O Programa Alimentar Mundial (PAM) alertou ontem que a situação em Gaza está "pior do que nunca", com uma em cada três pessoas a passar vários dias sem comer.
Num encontro com a imprensa em Nova Iorque, o diretor adjunto do PAM, Carl Skau, forneceu detalhes sobre a mais recente visita a Gaza, onde se encontrou com várias famílias que relataram não terem acesso a comida.
"A situação é pior do que alguma vez vi antes. A situação está pior do que nunca. E vem de dois lados: primeiro, as necessidades humanitárias nunca foram tão grandes. Mas também a nossa capacidade de responder e ajudar nunca foi tão limitada", sublinhou.
Um relatório recente apontou que toda a população do enclave palestiniano está em grave situação de insegurança alimentar e 500.000 pessoas passam já fome.
Mas a situação "só piorou" nos últimos dias, garantiu Skau, indicando que 90.000 crianças precisam urgentemente de tratamento para a subnutrição.
"Uma em cada três pessoas em Gaza passa dias sem comer. (...) Algumas mães contaram-me que tentam que as crianças não brinquem para que não gastem mais energia do que aquela que conseguem obter através da comida", relatou o representante do PAM.
Além da insegurança alimentar, Skau destacou igualmente a situação das deslocações forçadas a que os palestinianos são submetidos devido a ordens de Israel.
Se em fevereiro, quando visitou Gaza pela penúltima vez, conheceu famílias que se mudaram entre duas ou três vezes, agora esse número subiu para "20 ou 30 vezes".

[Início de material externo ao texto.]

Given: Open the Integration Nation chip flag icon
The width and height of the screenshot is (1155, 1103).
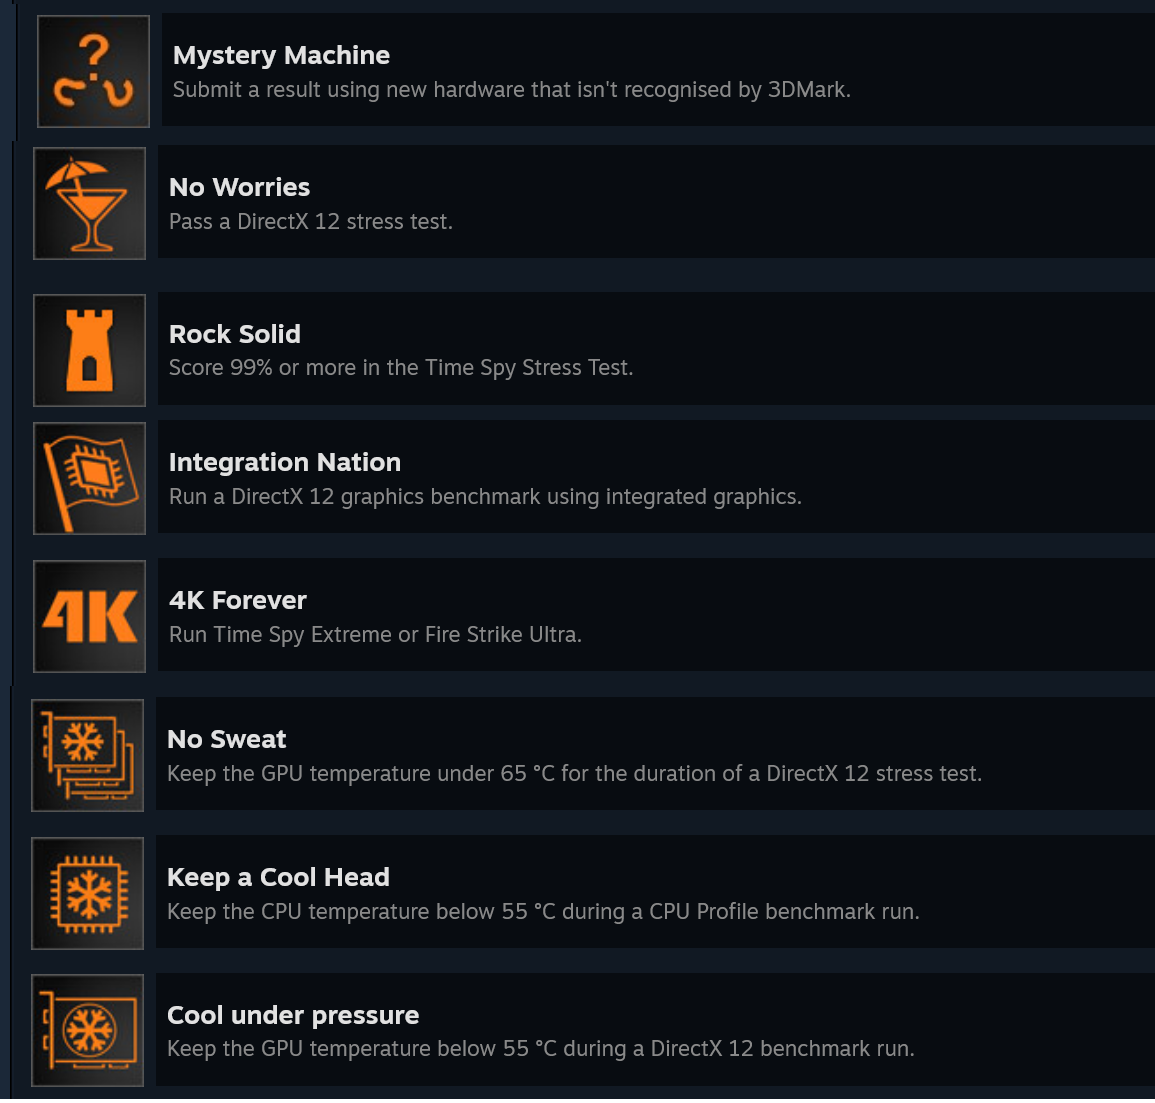Looking at the screenshot, I should [x=90, y=478].
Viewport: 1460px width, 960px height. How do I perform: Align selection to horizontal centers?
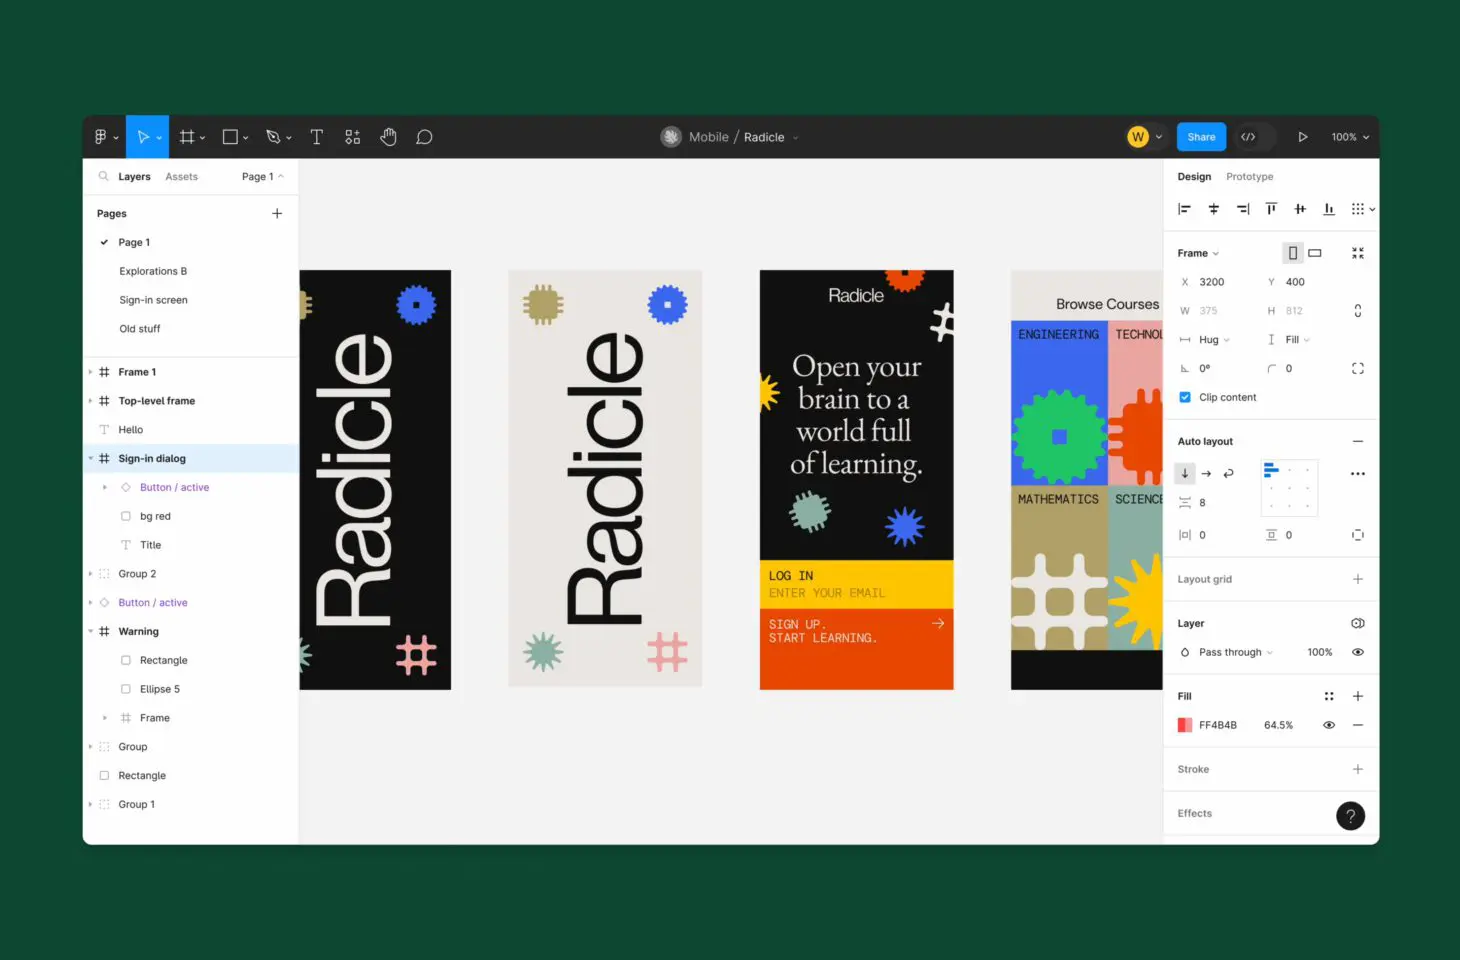[1213, 209]
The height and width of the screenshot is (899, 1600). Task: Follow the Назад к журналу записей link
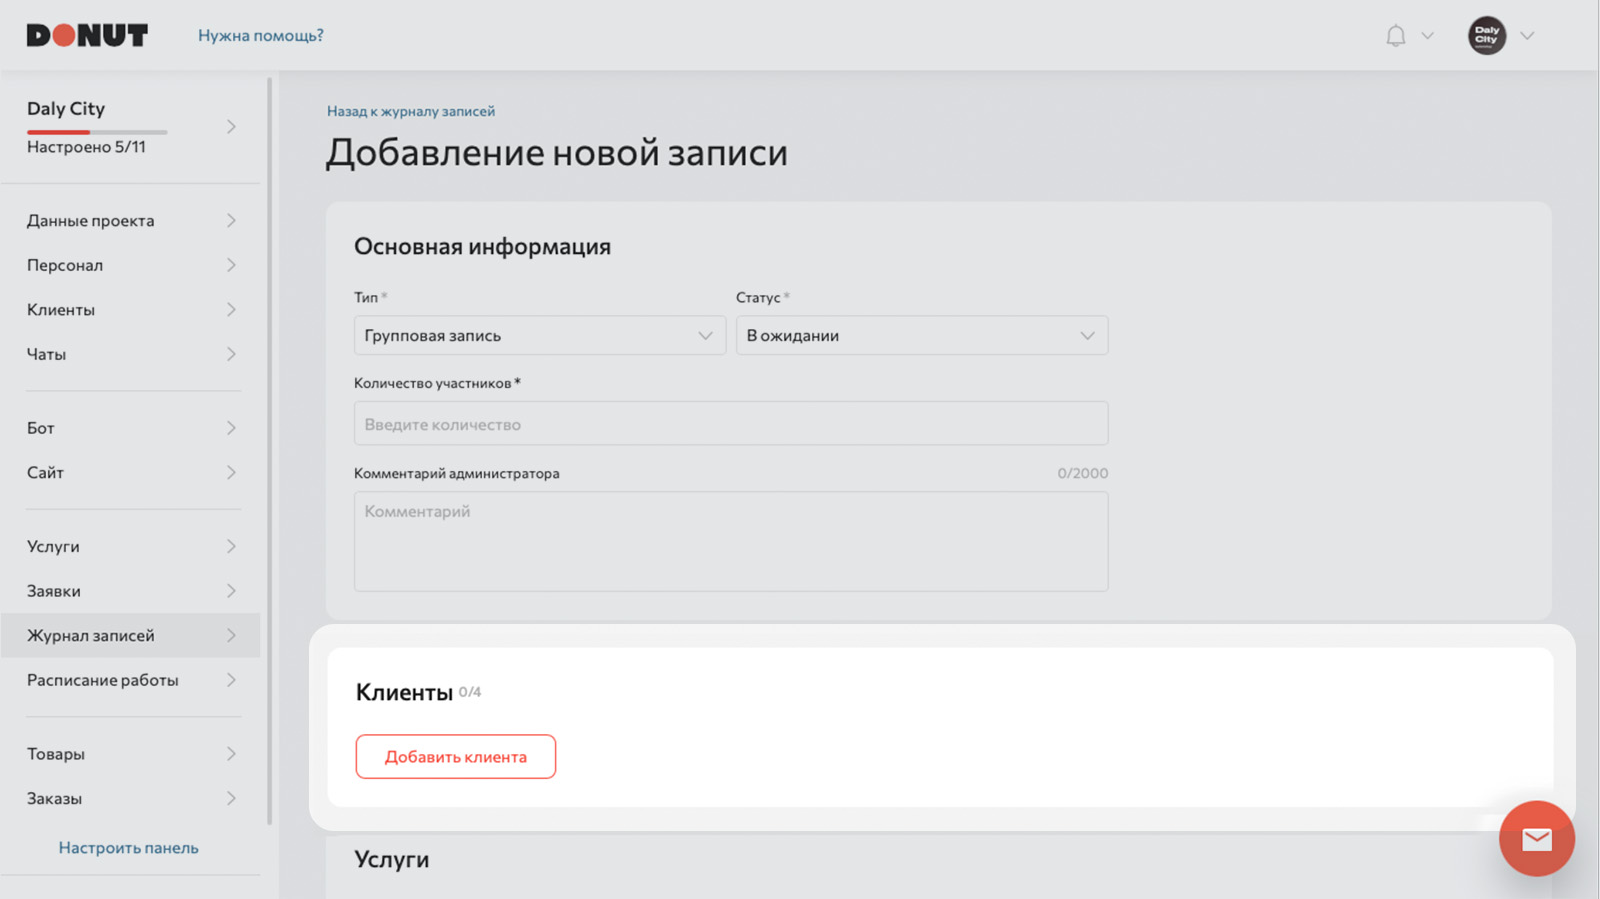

"E, obviamente, cada vez conseguem levar menos coisas com elas e as margens de sobrevivência são mais reduzidas. Também o facto de as pessoas estarem a morrer todos os dias a tentar obter comida acho que é a ilustração mais gritante de quão desesperante é a situação", reforçou.
Quase 800 pessoas foram mortas em Gaza desde 27 de maio, enquanto tentavam obter ajuda, na maioria perto de locais geridos pela fundação humanitária apoiado pelos EUA e por Israel, anunciou a ONU.
Entre 27 de maio, quando a Fundação Humanitária de Gaza (GHF, na sigla em inglês) iniciou as operações, e 07 de julho, a ONU registou 798 mortos, incluindo 615 perto dos locais da GHF, disse Ravina Shamdasani, porta-voz do Alto Comissariado das Nações Unidas para os Direitos Humanos, numa conferência de imprensa em Genebra.
"A maioria dos ferimentos são de bala", explicou a porta-voz.
A ONU e as principais organizações de ajuda humanitária recusaram-se a trabalhar com a GHF, alegando que esta fundação está ao serviço de objetivos militares israelitas e viola os princípios humanitários básicos.
Face ao ambiente operacional que as equipas da ONU enfrentam no terreno, Skau disse que é "simplesmente impossível" trabalhar, uma vez que em cerca de 85% do enclave existem operações militares ativas.
"As nossas equipas ficam presas à espera de autorizações e em postos de controlo, passando muitas vezes 15 a 20 horas seguidas nos veículos", adiantou.
"Não há combustível suficiente, não há peças de substituição suficientes para os nossos veículos, a maioria dos vidros foram danificados e não temos comunicação básica. As antenas de rádio dos nossos carros foram arrancadas e, por isso, se estivermos a mais de 20 metros de distância um do outro, não teremos uma comunicação adequada", explicou.
Apesar de apelar para progressos na entrega de ajuda humanitária, o diretor adjunto do PAM admitiu que não serão suficientes "para virar o jogo da fome".
"Isso é uma certeza. Portanto, o que realmente precisamos é do cessar-fogo", frisou.
O PAM tem alimentos suficientes nas fronteiras para entregar a toda a população de Gaza durante cerca de dois meses, afirmou Carl Skau, sublinhando a necessidade urgente de um cessar-fogo e de condições para operar.